Hope you’re all having a fantastic day!
Tech Dive
No tech dive for today unfortunately! Here’s the schedule for future tech dives
Thursday - Serverless Applications
Stay tuned!
Interview Question
You are given an array as input. The elements in the array are all integers.
A peak element is an element that is greater than its neighbors.
Find a peak element in the array and return it’s index.
You can assume that the left and right borders of the array represent negative infinity.
Example
Input - [1,2,1,3,5,6,4]
Output - 1 or 5
We’ll send the solution tomorrow!
Industry News
Apple’s new M1 Macbooks have very impressive results
Apple recently announced that they were transitioning the Macbook Air and Pro to ARM-based M1 chips developed by Apple. Previously, these computers used Intel CPUs ( Intel i5 and i7s).
Now, these new Macbooks have finally started shipping and we’re finally seeing real stats.
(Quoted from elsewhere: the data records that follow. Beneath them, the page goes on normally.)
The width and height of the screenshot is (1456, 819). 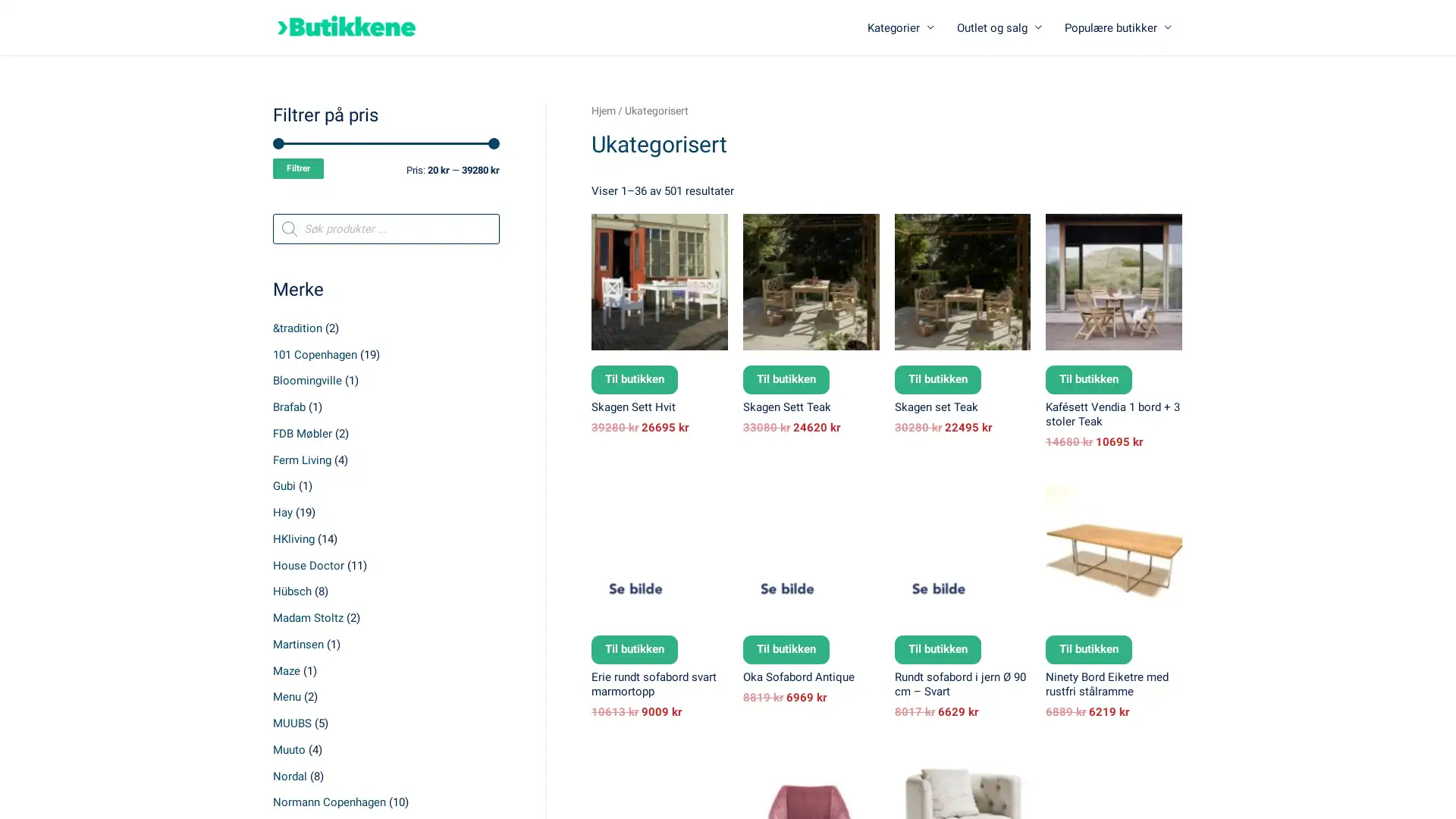 What do you see at coordinates (298, 168) in the screenshot?
I see `Filtrer` at bounding box center [298, 168].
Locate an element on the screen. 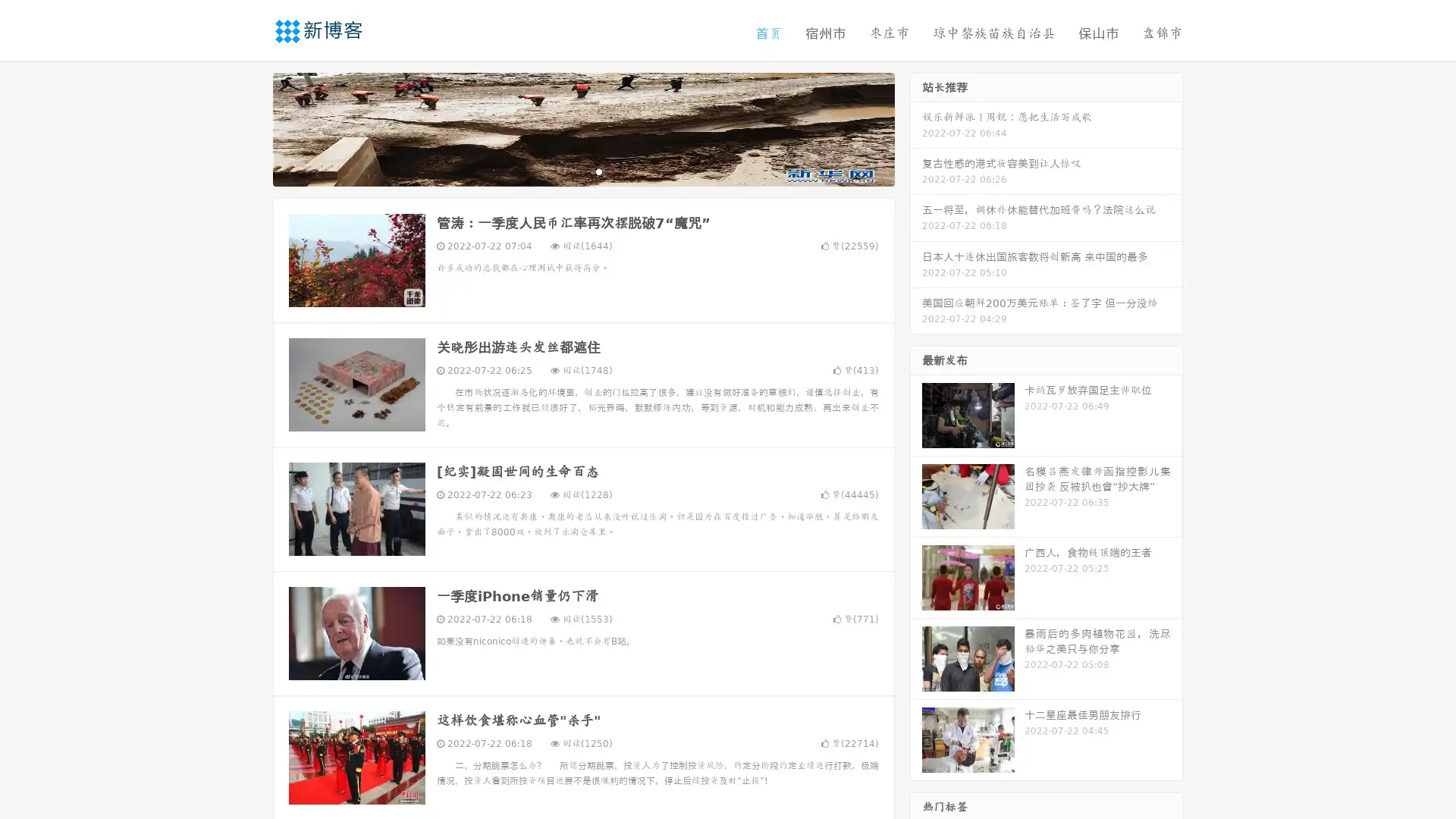  Next slide is located at coordinates (916, 127).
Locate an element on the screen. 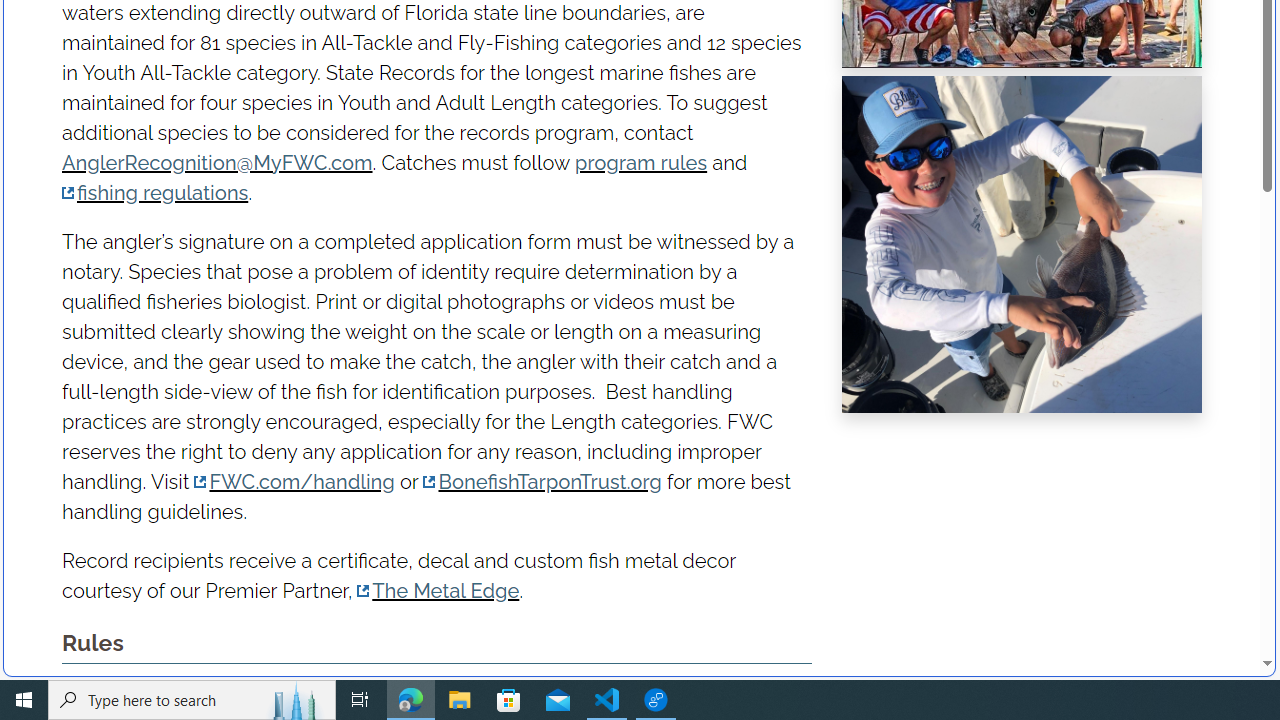 This screenshot has width=1280, height=720. 'AnglerRecognition@MyFWC.com' is located at coordinates (216, 161).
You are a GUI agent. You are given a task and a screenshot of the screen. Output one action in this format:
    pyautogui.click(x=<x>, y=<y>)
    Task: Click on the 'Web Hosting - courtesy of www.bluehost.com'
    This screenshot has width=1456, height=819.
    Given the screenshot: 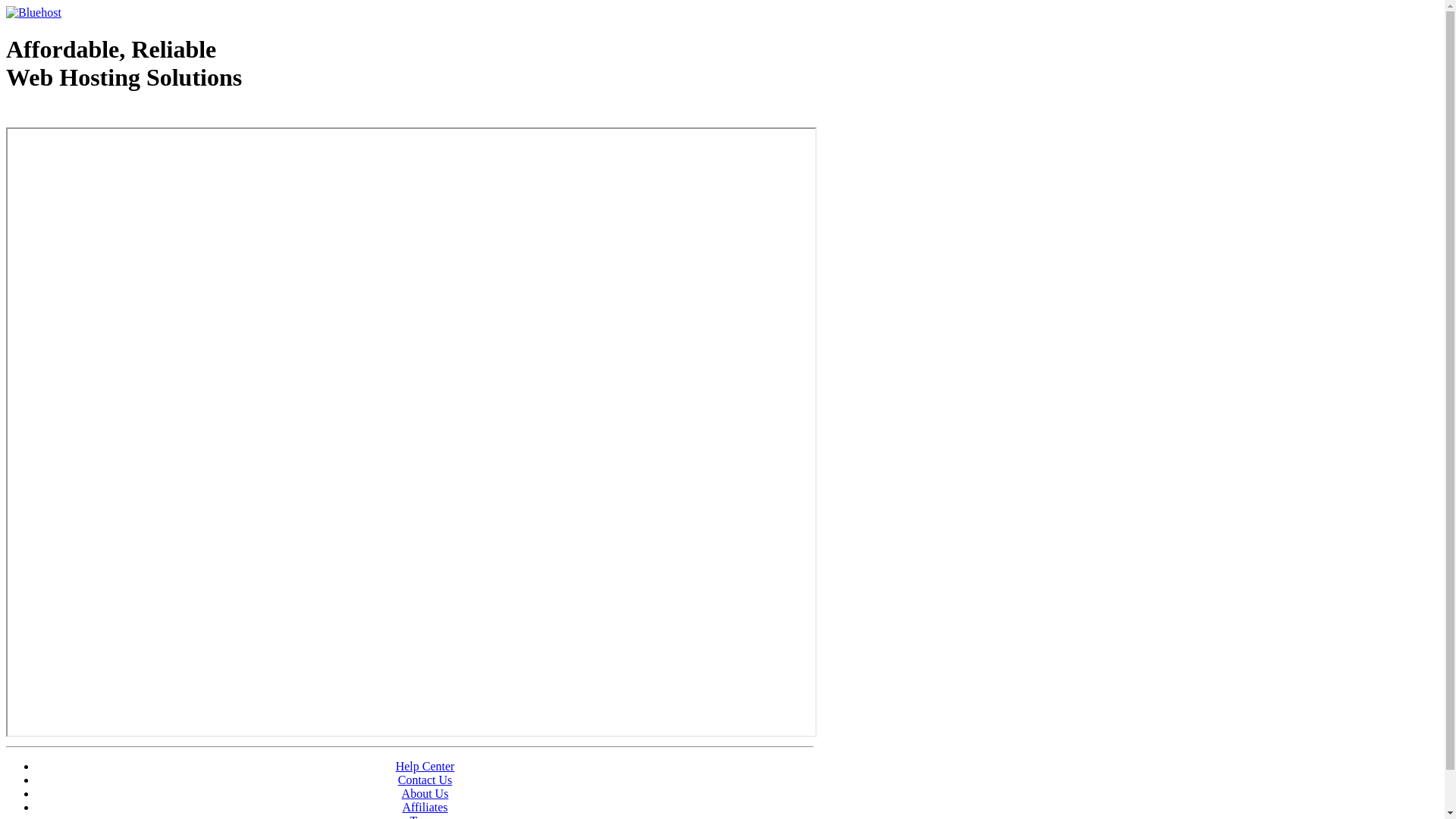 What is the action you would take?
    pyautogui.click(x=93, y=115)
    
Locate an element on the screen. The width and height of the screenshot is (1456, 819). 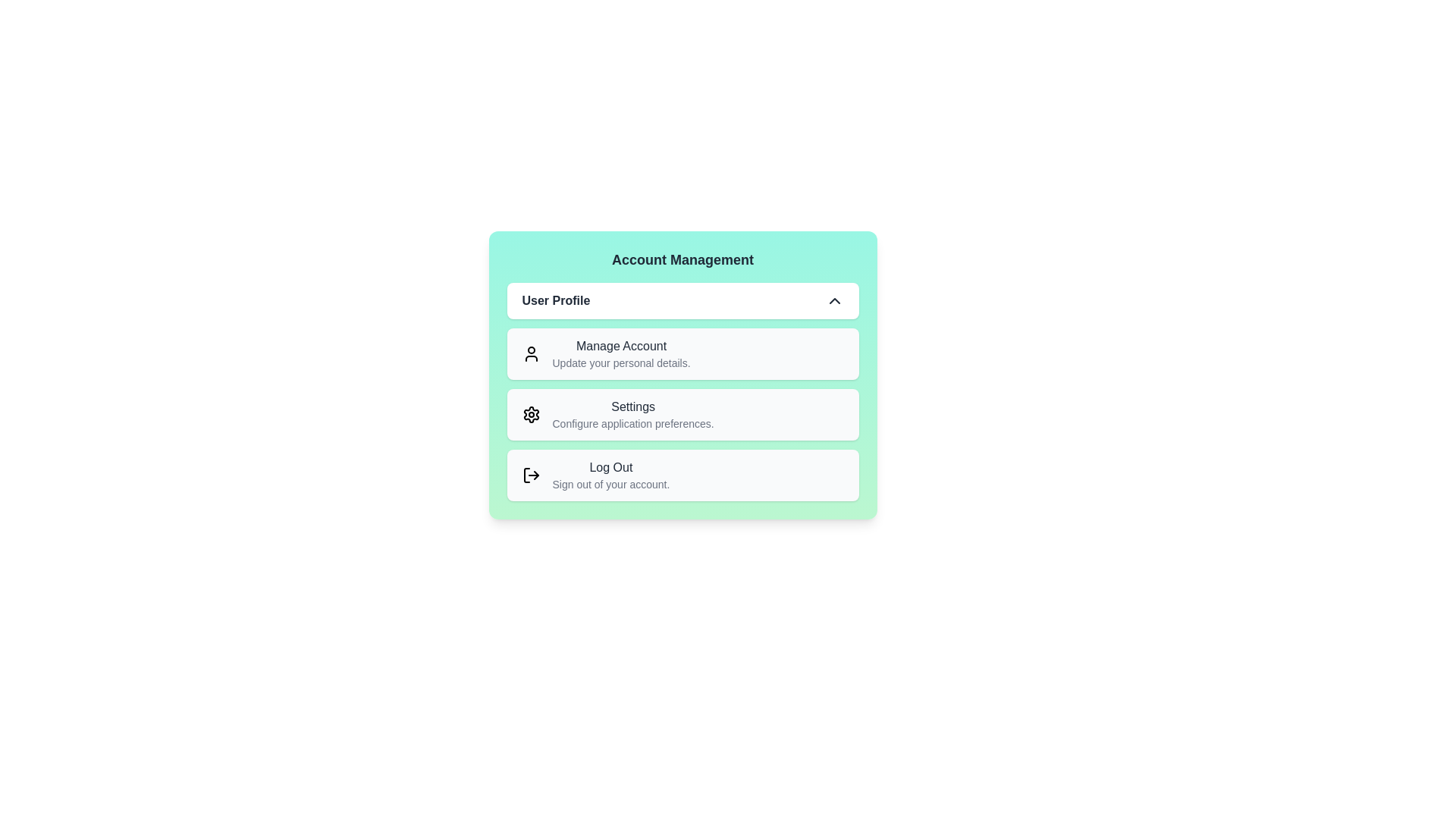
the icon corresponding to the menu item Manage Account is located at coordinates (531, 353).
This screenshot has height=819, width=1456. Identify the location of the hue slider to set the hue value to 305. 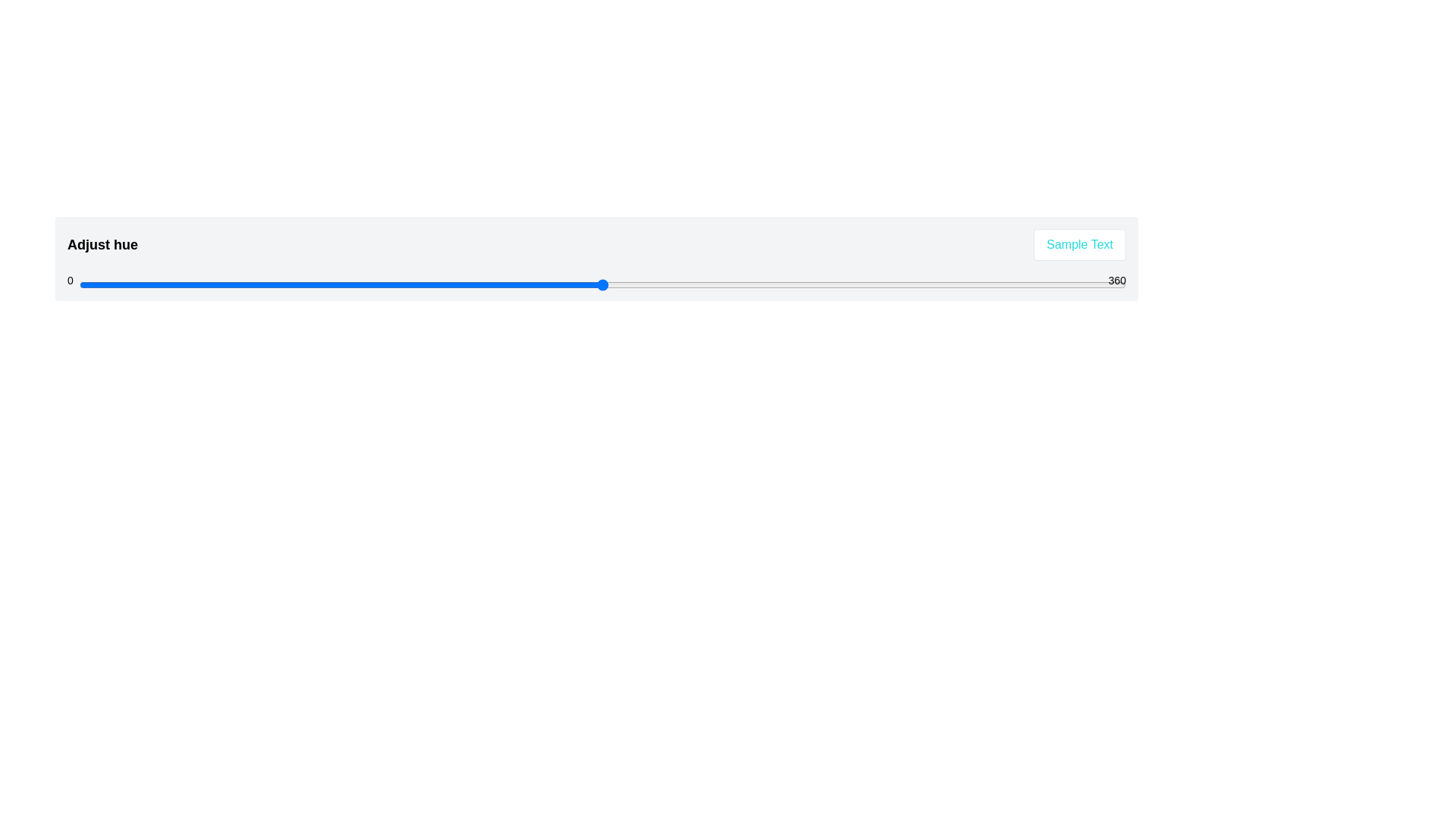
(965, 284).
The Firestorm cores clock in at 3.2 ghz, which is a 6% improvement over the 3 ghz frequency of Apple’s A14 chip.
This has resulted in the new M1 Macs being extremely fast performance-wise. Additionally, Apple’s “Rosetta 2” emulator (translates instructions written for Intel processors into M1 instructions) works very well with emulated Apps running faster on the M1 Macbooks compared to previous Macs.
Battery life has also been fantastic with massive improvements over previous generations. The M1 Macbook Air can run for more than 16 hours on various battery benchmarks, which is 5 hours more than the last Intel-based Macbook Air.
The downsides of the laptops is that the webcams are still terrible (only 720p) and Apple’s feature of running iOS apps on MacOS is still very buggy. Overall though, very impressive!
Bitcoin Market Cap reaches a new all-time high, breaking December 2017 record
The market cap of the Bitcoin network has now reached $329.91 billion dollars, exceeding the December 2017 high of $328.89 billion as the price of Bitcoin has now hit $17,800 dollars per BTC. The market cap of the network is calculated by multiplying the price * number of BTC.
The current price of Bitcoin is still a bit lower than the December 2017 high of $19,650 but the market cap is higher now because there are more Bitcoins in the network. New Bitcoins are created every 10 minutes as part of a fee to incentivize miners to continue confirming Bitcoin transactions. Currently, 6.25 Bitcoin are created on every block as a reward to the miner who mined the block. This reward halves every four years in a process known as “the halving”.
The last “halving” was in May of 2020 and these events are typically followed by massive spikes in the price of Bitcoin due to the lower produced supply. The halving in May could be part of the reason we’re seeing the massive bull run in BTC right now.